01 junho 2006

Um bairro assustador

Na semana passada, umas das minhas jovens colegas de escritório pediu-me ajuda para tentar perceber a história de um arguido, que defende oficiosamente, num caso de tráfico de droga (coisa pequena: seis gramitas). O homem não conseguia distinguir o norte do sul, o que tornava a conversa inútil. Decidiu a colega ir ao local da detenção, um dos santuários do tráfico no Porto. Achei que, como o sítio não é dos mais recomendáveis, devia ir com ela, na vépera do julgamento. E fomos: nós os dois e outra colega. O arguido já lá estava.

Eu nunca tinha ido ao famoso bairro. Achei estranho, a meio da tarde, tanta gente sentada por ali, pessoas jovens e outras de meia idade, com o tranquilo ar de quem não tem que se preocupar com as coisas comezinhas da vida, talvez por causa dos rendimentos de inserção, talvez por causa de actividades que dão pouco trabalho e muito dinheiro, e, apesar de serem apenas 4 da tarde, não se notava movimento na escola ali bem no centro. Os prédios degradados assustam, as mensagens ameaçadoras escritas nas paredes sugerem um mundo à parte. E tudo é ainda mais assustador, porque à volta do bairro, por todo o lado, a pouco mais de 50 metros, há condomínios de luxo, num contraste a fazer adivinhar que o bairro, com magníficas vistas para o rio, tem o tempo contado.

Um pouco mais acima, à entrada de uma das torres, drogados a esmo, traficantes a esmo, palavras em código que se soltam à nossa aparição junto deles (que era onde começava a história do arguido), recuo rápido para o interior das torres, o que me levou a levantar a mão ao que parecia ser o líder na tentativa de lhe explicar que não éramos bófias à paiana, e eles pareceram acalmar, olho desconfiado e o negócio a prosseguir. Pensei. Se os quiserem prender nada é mais fácil.

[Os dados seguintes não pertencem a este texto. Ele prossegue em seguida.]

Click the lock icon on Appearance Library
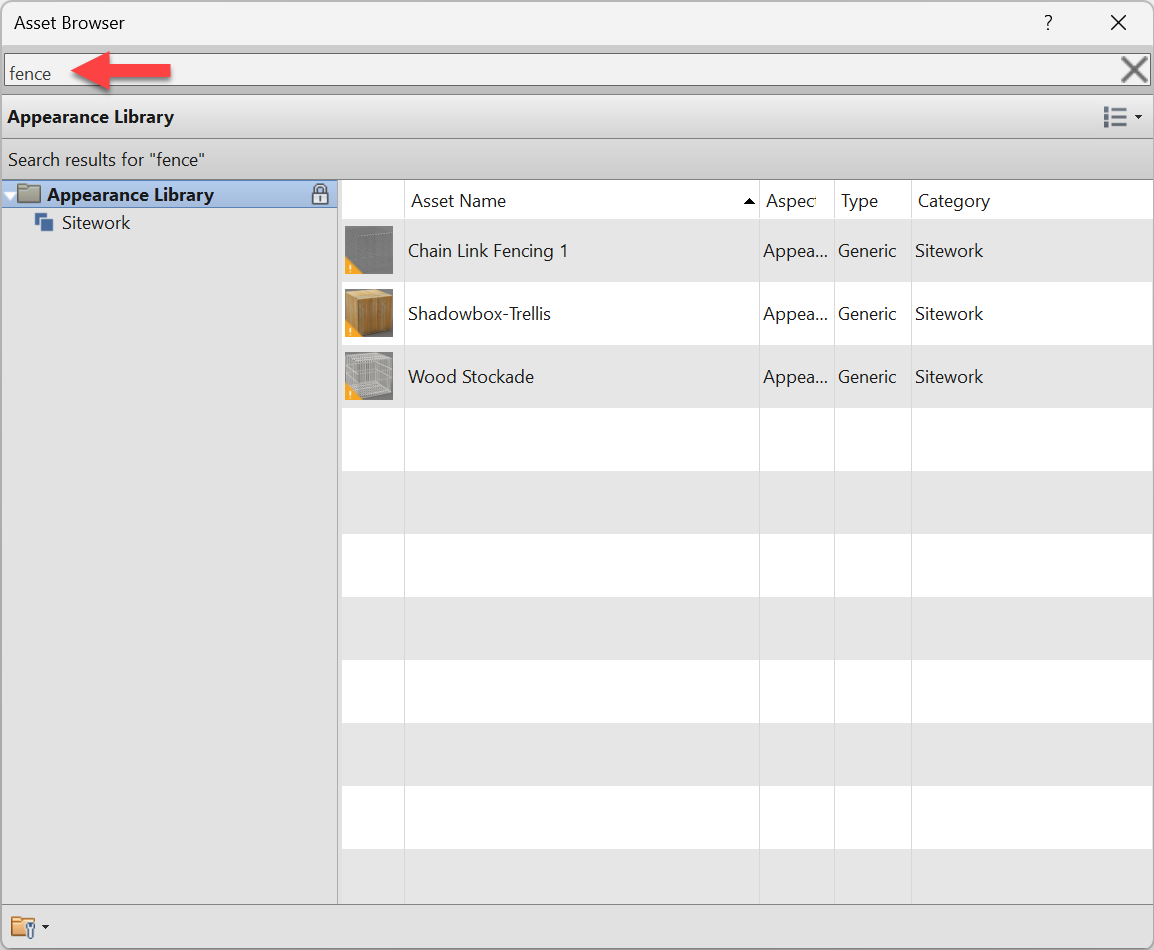The width and height of the screenshot is (1154, 950). 320,194
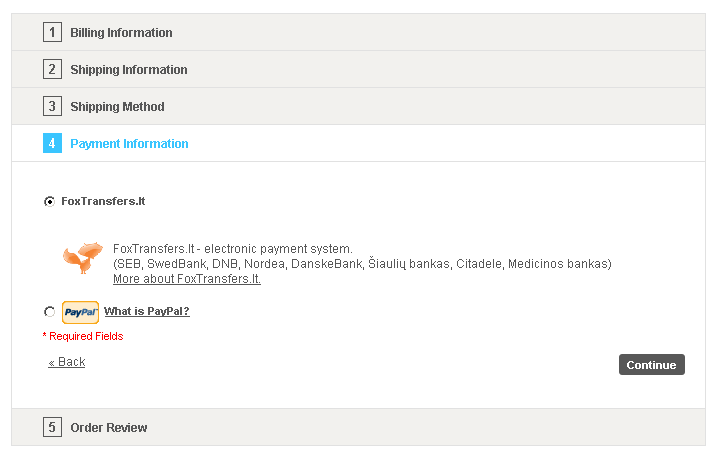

Se em vez de virem pelo lado norte com carros identificados, aparecerem de surpresa pelo lado Sul com carros sem insígnias, eles não têm tempo para fugir.

Percebido o que havia a perceber, saímos de lá por volta das 5 horas.

Hoje à noite, leitura mais demorada do Público. Uma pequena notícia prendeu-me a atenção: na tarde de 3ª feira, na mesma tarde em que lá estivemos, uma vasta operação policial levou à detenção de vários alegados traficantes no bairro. Sobressalto. Presumo que a operação tenha sido feita depois de termos saído de lá, mas certamente pouco tempo depois, o que me levou a imaginar a cena que seria se a polícia tivesse investido quando lá estavamos, talvez umas bastonadas antes que tivéssemos tempo para explicar ao que íamos, digo eu, a brincar, que sei bem que a polícia não é dessas coisas... Mas se a operação foi feita antes de lá estarmos, a conclusão só pode ser esta: nada mudou. É que o negócio parecia próspero.

3 comentários:

C.M. disse...
Este comentário foi removido por um gestor do blogue.
C.M. disse...

Perdão, que me enganei..
Aqui vai de novo o meu comentário a este dramático testemunho do nosso "Carteiro":


Quando um País permite que, no seio das suas cidades, existam ilhas de criminalidade, onde a Polícia apenas entra com artilharia pesada - tal o medo da própria Polícia! - (veja-se o caso dos arredores de Lisboa onde, em autênticos "guetos" os marginais se movimentam com todo o à-vontade, amedrontando a população, refém dos mesmos, e onde os polícias são alvos a abater) - esse mesmo País já perdeu a guerra: estamos a viver o "salve-se quem puder"!

Foi esta a democracia que nos prometeram?

Foram estas as “amplas liberdades” que nos quiseram dar? Perdão, fiquem com elas…

Mocho Atento disse...

Mas, pelos vistos, é inconstitucional despejar dos bairros camarários (com rendas irrisórias e cujos custos são suportados por todos os cidadãos), os que se dedicam ao tráfico de droga.

O nosso Direito está demencial. Tornou-se não um meio de regulação social, mas um factor de diversão social, tipo jogo de sorte ou azar.

O único problema que pareec preosupar a Justiça é o crime de corrupção. Meus amigos, não dou para esse folclore. Fica bem malhar nos poderosos, mas ficava melhor garantir a liberdade e segurança dos cidadãos, porque foi para isso que nasceu o Direito.